__作業指示__
ガラス繊維強化樹脂の加工について述べた文章を、最後の文の後から続けて書いてください。

__分析用テキスト__
強い材料ほど安定しないのはなぜか
強度や剛性を求める場面では、ガラス繊維強化樹脂(G材)が選ばれることが増えています。
PPS-GやPA66-Gといった材料は機械特性に優れ、用途によっては金属代替としても成立します。
一方で(株)アリスの現場では、「強い=扱いやすい」とはならないケースが多く見られます。
むしろ、強度を持たせたことで加工時の不安定要素が増える材料とも言えます。
大きな要因は、内部に含まれるガラス繊維の存在です。
この繊維が工具に対して強い摩耗を引き起こし、刃物の寿命を大きく左右します。さらに、繊維の配向によって加工抵抗が変化するため、同じ条件でも仕上がりが安定しないことがあります。
具体的には、バリの発生、欠け、層間剥離、加工面の粗れといった現象が起こりやすくなります。これらは単純な条件調整だけでは抑えきれず、材料内部の構造を前提にした対応が必要になります。
そのため(株)アリスでは、一般的な樹脂と同じ考え方では加工しません。

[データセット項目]
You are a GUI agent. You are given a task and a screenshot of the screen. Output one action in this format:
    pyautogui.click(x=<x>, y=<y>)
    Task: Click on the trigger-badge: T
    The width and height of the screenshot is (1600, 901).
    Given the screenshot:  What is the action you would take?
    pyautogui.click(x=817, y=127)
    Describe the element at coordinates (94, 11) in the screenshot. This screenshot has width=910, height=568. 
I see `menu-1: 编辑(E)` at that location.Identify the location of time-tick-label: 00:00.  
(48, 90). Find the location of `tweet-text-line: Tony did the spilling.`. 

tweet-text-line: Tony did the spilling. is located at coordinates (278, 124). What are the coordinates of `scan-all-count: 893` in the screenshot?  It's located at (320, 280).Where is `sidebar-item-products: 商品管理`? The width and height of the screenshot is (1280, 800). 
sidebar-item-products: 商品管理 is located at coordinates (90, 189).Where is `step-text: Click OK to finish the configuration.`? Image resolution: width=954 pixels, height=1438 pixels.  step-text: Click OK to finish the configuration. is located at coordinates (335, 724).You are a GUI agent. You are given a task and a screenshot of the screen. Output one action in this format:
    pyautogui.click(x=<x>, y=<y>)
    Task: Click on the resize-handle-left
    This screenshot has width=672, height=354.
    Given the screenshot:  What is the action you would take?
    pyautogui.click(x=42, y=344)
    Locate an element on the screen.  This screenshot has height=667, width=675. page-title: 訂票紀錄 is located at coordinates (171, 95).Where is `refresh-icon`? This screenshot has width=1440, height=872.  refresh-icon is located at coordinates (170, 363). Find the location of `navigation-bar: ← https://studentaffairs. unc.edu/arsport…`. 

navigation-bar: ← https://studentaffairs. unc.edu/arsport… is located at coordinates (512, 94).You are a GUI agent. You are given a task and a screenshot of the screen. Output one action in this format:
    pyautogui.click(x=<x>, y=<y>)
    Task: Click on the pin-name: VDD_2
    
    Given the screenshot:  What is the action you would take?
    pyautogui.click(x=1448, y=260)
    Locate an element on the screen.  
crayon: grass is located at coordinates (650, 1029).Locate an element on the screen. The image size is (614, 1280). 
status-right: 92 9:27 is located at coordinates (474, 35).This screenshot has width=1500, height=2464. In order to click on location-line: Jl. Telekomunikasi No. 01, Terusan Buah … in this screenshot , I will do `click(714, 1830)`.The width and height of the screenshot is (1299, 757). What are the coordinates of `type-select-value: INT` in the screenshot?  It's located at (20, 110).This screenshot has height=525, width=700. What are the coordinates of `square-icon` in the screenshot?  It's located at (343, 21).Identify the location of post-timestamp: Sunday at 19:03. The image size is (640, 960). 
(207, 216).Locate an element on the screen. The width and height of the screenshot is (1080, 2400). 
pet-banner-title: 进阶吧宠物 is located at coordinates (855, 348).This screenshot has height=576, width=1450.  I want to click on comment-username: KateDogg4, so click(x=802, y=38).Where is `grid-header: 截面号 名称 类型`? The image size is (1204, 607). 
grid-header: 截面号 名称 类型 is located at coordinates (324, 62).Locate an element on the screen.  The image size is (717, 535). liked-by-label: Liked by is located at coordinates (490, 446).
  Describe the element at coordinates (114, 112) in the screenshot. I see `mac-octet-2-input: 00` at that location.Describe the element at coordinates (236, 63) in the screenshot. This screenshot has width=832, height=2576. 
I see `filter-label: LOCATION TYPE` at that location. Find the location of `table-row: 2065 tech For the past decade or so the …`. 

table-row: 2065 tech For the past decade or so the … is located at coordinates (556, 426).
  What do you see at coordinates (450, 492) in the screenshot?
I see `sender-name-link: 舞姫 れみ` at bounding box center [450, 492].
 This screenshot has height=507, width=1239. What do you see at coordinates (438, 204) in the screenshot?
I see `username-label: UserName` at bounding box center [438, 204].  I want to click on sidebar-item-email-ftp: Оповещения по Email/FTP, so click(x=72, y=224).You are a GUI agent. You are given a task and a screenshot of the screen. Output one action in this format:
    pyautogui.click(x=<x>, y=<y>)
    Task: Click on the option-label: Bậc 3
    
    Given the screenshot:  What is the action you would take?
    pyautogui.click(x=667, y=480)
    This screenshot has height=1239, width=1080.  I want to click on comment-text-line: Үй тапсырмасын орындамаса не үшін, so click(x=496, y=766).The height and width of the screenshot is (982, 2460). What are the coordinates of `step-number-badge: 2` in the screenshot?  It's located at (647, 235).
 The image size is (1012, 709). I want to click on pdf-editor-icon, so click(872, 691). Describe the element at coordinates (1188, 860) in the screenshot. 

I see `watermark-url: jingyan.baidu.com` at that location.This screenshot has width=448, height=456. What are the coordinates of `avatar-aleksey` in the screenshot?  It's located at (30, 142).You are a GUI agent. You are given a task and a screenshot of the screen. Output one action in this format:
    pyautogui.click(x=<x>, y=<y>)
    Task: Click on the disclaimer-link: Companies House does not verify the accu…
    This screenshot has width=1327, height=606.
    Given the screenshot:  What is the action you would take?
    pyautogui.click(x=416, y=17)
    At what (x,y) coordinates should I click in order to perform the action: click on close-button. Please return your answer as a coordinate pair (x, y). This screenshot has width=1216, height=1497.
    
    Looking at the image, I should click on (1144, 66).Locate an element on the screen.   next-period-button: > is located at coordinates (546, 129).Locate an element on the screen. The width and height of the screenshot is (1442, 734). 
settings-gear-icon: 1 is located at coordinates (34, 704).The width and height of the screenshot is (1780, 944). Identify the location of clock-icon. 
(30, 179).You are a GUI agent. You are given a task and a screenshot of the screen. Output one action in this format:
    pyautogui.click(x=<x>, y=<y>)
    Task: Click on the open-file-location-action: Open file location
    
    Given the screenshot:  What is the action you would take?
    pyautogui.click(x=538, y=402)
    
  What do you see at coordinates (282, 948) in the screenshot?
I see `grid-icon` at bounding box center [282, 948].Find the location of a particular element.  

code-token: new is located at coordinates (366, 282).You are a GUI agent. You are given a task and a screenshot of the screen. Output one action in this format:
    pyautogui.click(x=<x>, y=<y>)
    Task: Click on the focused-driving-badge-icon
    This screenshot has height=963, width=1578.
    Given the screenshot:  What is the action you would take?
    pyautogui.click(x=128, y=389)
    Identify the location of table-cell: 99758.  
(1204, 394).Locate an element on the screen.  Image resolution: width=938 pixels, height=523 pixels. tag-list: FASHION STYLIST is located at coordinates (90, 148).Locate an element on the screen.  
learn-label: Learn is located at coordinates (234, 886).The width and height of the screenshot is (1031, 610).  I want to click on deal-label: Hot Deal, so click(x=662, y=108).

__この課題の解答__
工具選定、切削条件、工程順序を個別に見直し、「どの影響をどこで抑えるか」を整理しながら進めます。どこか一つの対策だけではなく、複数の要素を組み合わせて安定性を確保していきます。
重要なのは、表面に見える結果だけで判断しないことです。
加工面の状態だけでなく、その背後にある繊維の影響や応力の残り方まで含めて捉えることで、はじめて再現性のある加工に近づきます。
強い材料は、条件が合えば性能を発揮しますが、扱い方を誤ると逆にばらつきが大きくなります。
どの特性を活かし、どの影響を抑えるのか。その判断によって、同じ材料でも結果は変わっていきます。
(株)アリスでは、材料の内部構造を前提にした加工設計を行うことで、G材の特性を安定した形で引き出すことを重視しています。